VideoObject2: Video 2: Short film
Design 06 was a 30 second soundscape composition, composed of a piece of music and sound samples of a person playing flute by a stream (Audio 4). The designer identified 15 sound events and made full use of the width and depth codes (see Table 12, Figures 12 and 13). The listeners were aware of 9 of the events and did not perceive such a wide spatial distribution. They combined the two pieces of flute music into a single sound event.
Design 07, a 42 second section from a radio drama, consisted of 14 sound events, 5 speaking characters, and 9 sound effects (Audio 5). One event identified as unclear by the designer was not noticed by the listeners, but otherwise they were aware of all the events (see Table 13, Figures 14 and 15). The characters were also classified in emotional terms, with the Aesthetics as being neutral, rather than pleasing or displeasing.
Design 08 was a set of audio logos (audio branding) that often form part of an advert; here the aesthetics, clarity, and emotional response were most important (Audio 6). The designer considered all but 4 of the sounds to be pleasing, whereas the listeners classified only 5 as pleasing (see Table 14, Figures 16 and 17). The outcome of this evaluation could be useful to feed back to the designers what people actually thought of the designs.
Design 09 was an abstract composition, included to see if the visualisations could be used for representing complex soundscapes (Audio 7). It was presented in surround sound to the listeners. There were 26 sound events, all classified by listeners and the designer as sound effects, and the listeners were aware of all of these (see Table 15, Figures 18 and 19).
Design 10 consisted of a 30 second audio sequence of film sound effects (Audio 8). The listeners were only aware of 18 of the sound events out of a total of 32 (see Table 16, Figures 20 and 21). Listeners were unaware of all of the sound events that the designer classified as soft. However, it did not follow that listeners were aware of each loud sound event.
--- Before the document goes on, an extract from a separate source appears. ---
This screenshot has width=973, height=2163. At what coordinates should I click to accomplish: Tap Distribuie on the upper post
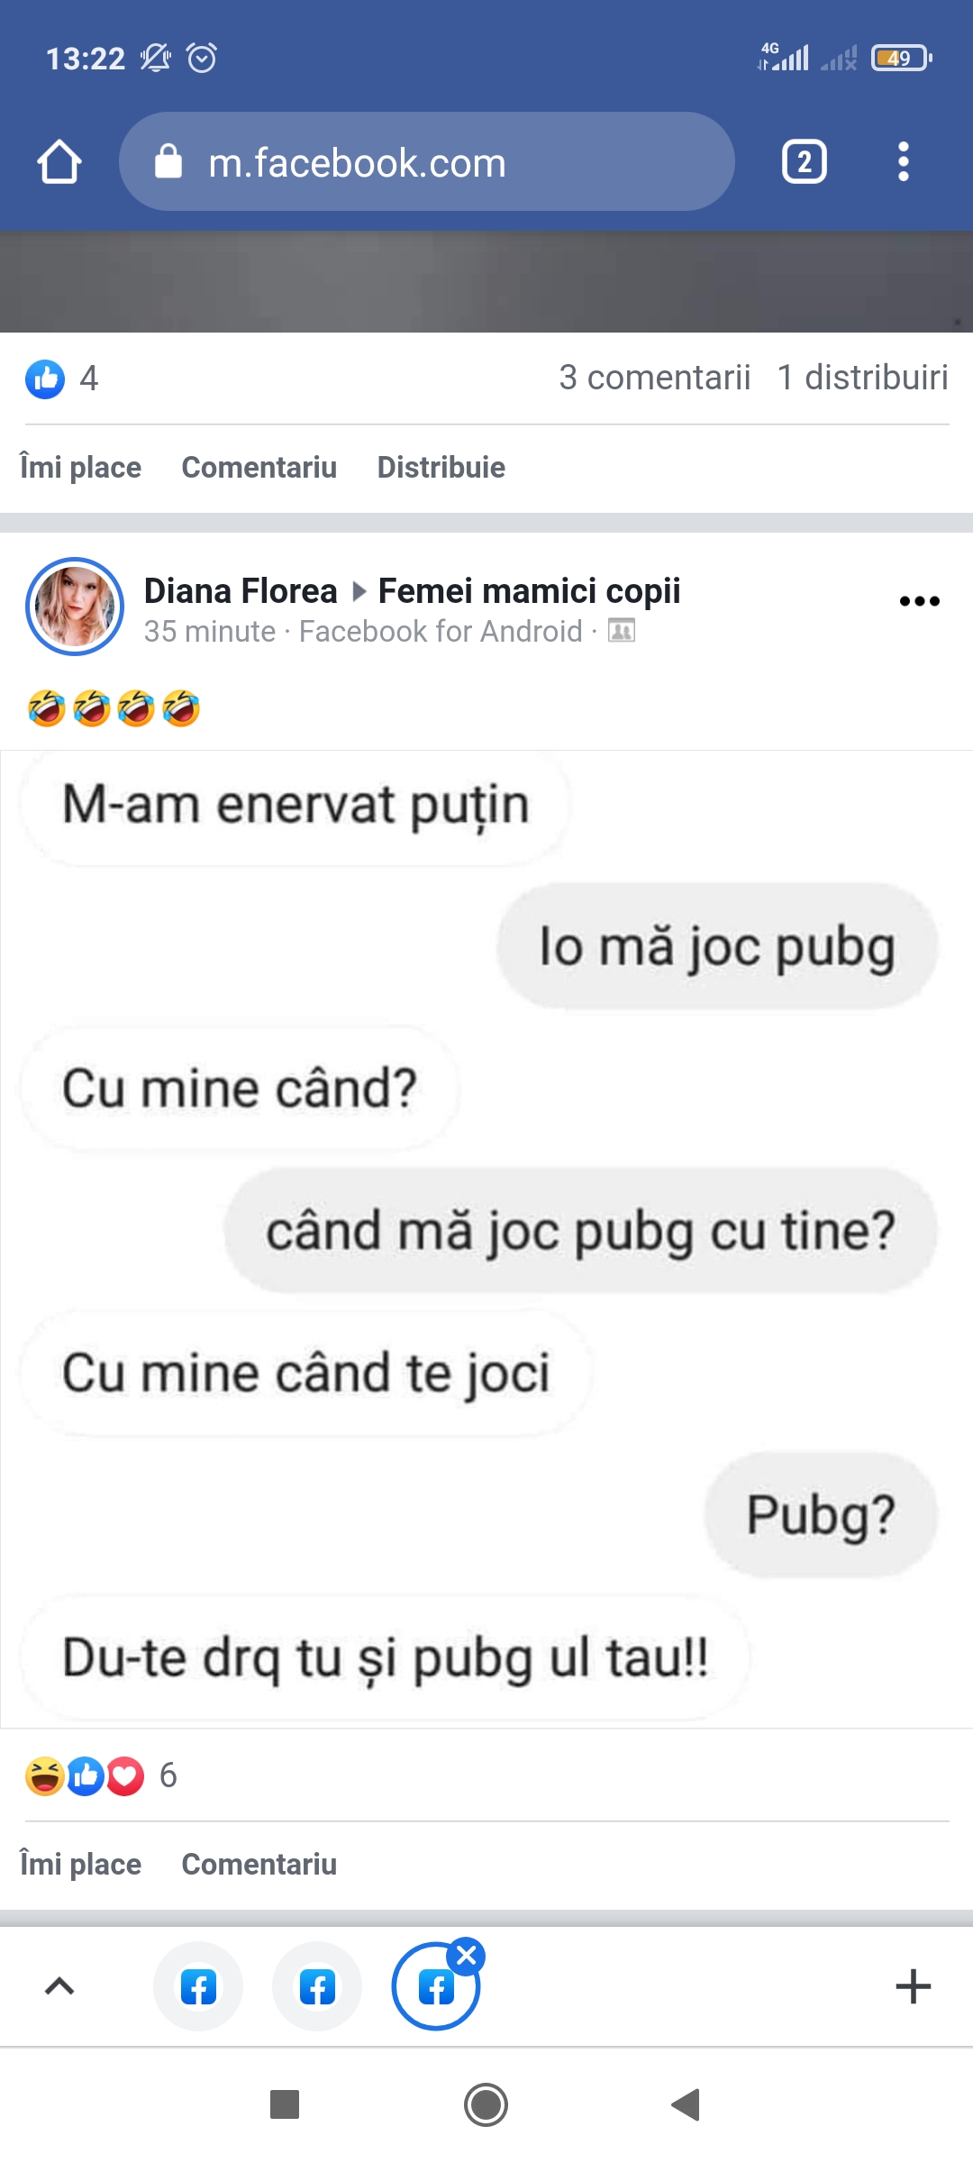click(441, 468)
In table 17 it is possible to see that a few of the attributes were rated similarly such as Type, Temporal, Spectral and Emotions. There were small differences in Material in relation to the rating of liquid and gas. There were pronounced differences in Interaction, Dynamics, Content, Aesthetics and Clarity. In terms of Interaction listeners rated more sound events as continuous than the designers. For Dynamics listeners tended more towards the mid value, whereas for Content listeners more often rated the sound events as informative than the designers did. Finally, listeners found a greater percentage of the sound events to pleasing and clear than the designers considered them to be.